La estabilidad no se conquistará con el triunfo de un extremo sobre el otro. Esta solo es posible viviendo bajo un verdadero Estado de Derecho. El problema radica en que este parece no aplicarse con la misma fuerza a quienes ostentan el poder. Aun así, hay señales de que la institucionalidad está funcionando mejor: la reciente remoción de Verónica Sabaj, ministra de la Corte de Apelaciones de Santiago; el desafuero de diputados como Mauricio Ojeda, Francisco Pulgar y Catalina Pérez; los procesos que involucran a connotados abogados y empresarios; o el encarcelamiento de mafiosos lideres del organizaciones criminales, demuestran que las instituciones pueden alcanzar incluso a quienes parecían intocables. Son hechos que, lejos de debilitar la democracia, la fortalecen porque confirman que nadie está por sobre la ley.
La defensa de la democracia y de las libertades requiere atreverse a sacar la voz, aunque la narrativa dominante busque aplastarla. Cada vez que alguien se anima a disentir, a señalar lo que otros callan, a llamar injusticia a la injusticia y mentira a la mentira, abre un espacio de aire fresco en medio de la asfixia discursiva. Reconocer los avances, por pequeños que sean es un paso en la dirección correcta.

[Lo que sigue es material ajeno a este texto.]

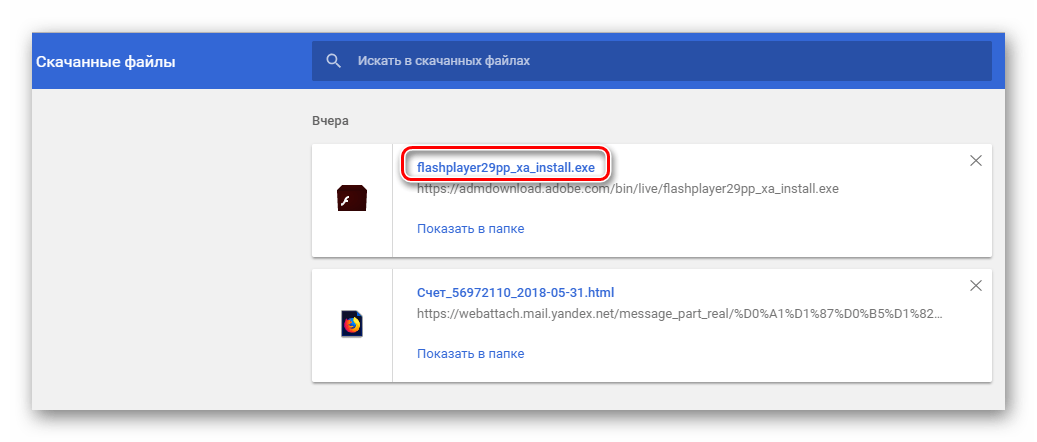Click the webattach.mail.yandex.net source URL

679,313
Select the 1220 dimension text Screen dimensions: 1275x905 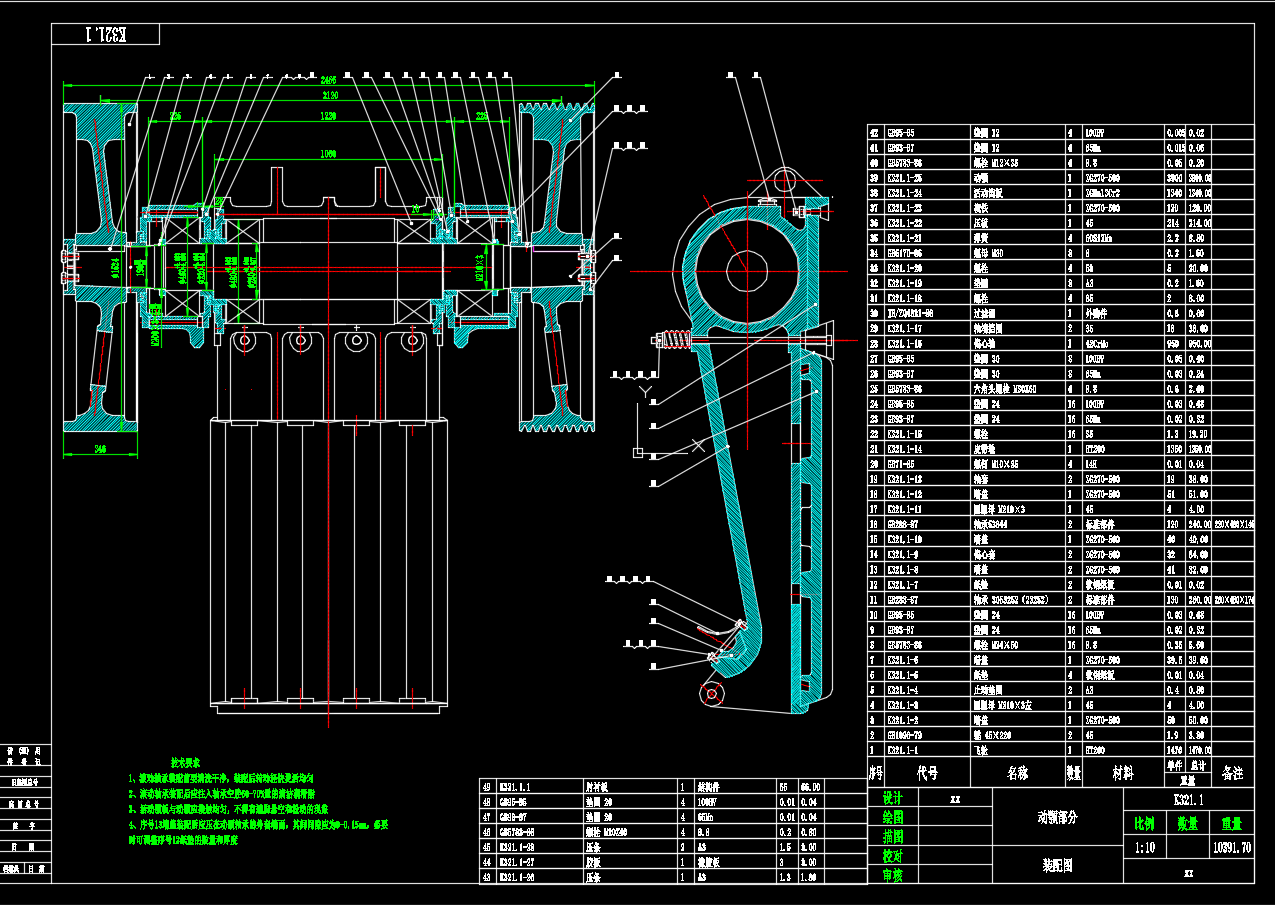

La democracia muere con el lenguaje tóxico y el silencio de los ciudadanos, pero revive con la palabra valiente y el diálogo abierto. Defenderla no es tarea de héroes solitarios, sino de comunidades que se organizan y hablan en plural. En la medida en que nos atrevamos a usar las palabras para construir, escuchar y disentir, las democracias tendrán siempre un futuro.